Choose Your Approach

According to Nadia Thompson, co-director and ballet master of Ballet Hagen in Germany, there are two ways into a lame duck: “You can brush through first position and step up to the fourth, or tombé to à la seconde and replace the standing leg through fifth position,” she says. Your teacher might prefer one method over the other. But if you’re having trouble staying centered during lame ducks, the version that brushes through first may help you find your balance, since it allows you to push from your back foot and get the toe to passé more quickly. Just be careful not to mix the two approaches together. “Sometimes people go through second and then rond de jambe the leg around, and that looks sloppy,” Thompson says.

Take a Good Preparation

Like every successful pirouette, a lame duck needs a good preparation. Madalina Stoica, principal dancer at Tulsa Ballet, makes sure to ground her standing heel well with a deep plié. “Sometimes, especially when the music is fast, we want to cheat and cut the full plié,” she says, “or even to take the turn from relevé. But you should do a good plié before you replace the standing foot,” which creates better stability for the turn—especially if you’re going for multiples.

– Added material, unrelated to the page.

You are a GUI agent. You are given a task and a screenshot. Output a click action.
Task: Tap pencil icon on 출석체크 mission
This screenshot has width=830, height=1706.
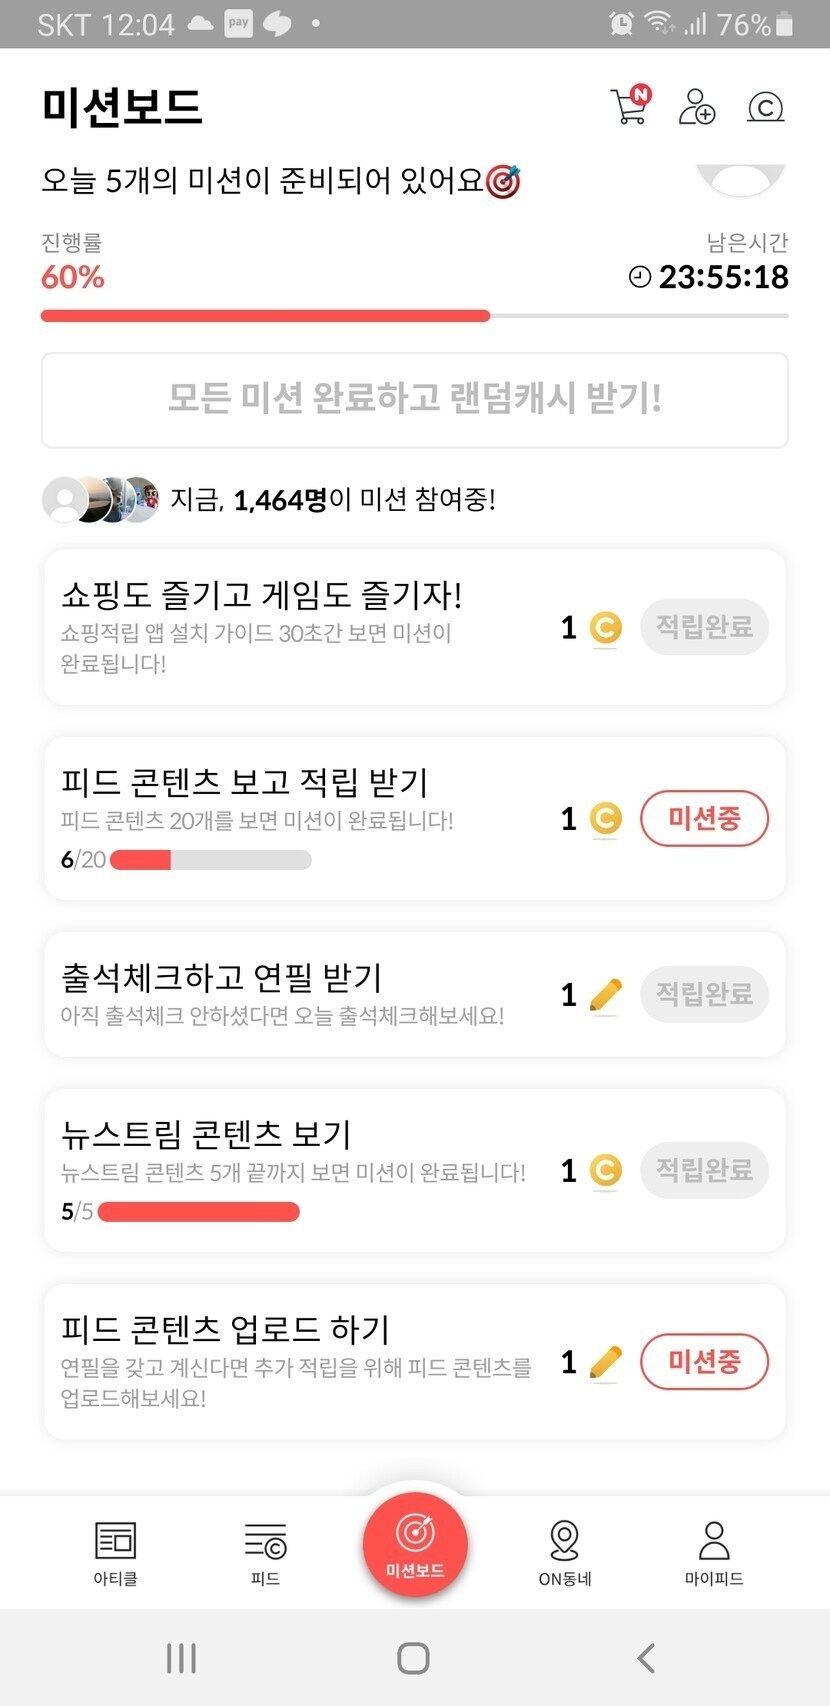tap(605, 994)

American Repertory Ballet’s Nanako Yamamoto makes sure her leg is directly to the side, turned out, and ready to piqué. “Some people leave the leg behind or twist their hips, and that’s when things can go wrong,” she says. She particularly warns against over-crossing or stepping around the standing leg, which will throw off your center, and could also derail the forward momentum of a series of step-overs.

Coordinate Your Arms

It’s tempting to focus on your feet, but during a lame duck, it’s critical that your port de bras reflect what your legs are doing. “Open the door, go through the door, and then close the door,” says Thompson, describing the proper path of the arms. “Just as your foot shouldn’t over-cross when you piqué, your second arm shouldn’t over-cross, either.” Imagine that you’re turning along a balance beam, with both your legs and your arms following the beam’s straight line.

For Stoica, the timing of the upper body is everything. “The step-up doesn’t work when my second arm is late,” she says. “If I don’t bring it immediately, it throws me off.” Stoica also tries to time the arrival of her second arm with the arrival of her toe at her knee. “If I hit those positions simultaneously, I’ll go straight up, instead of twisting into the turn.”

A version of this story appeared in the December 2018 issue of
Dance Spirit with the title “(Not So) Lame Ducks.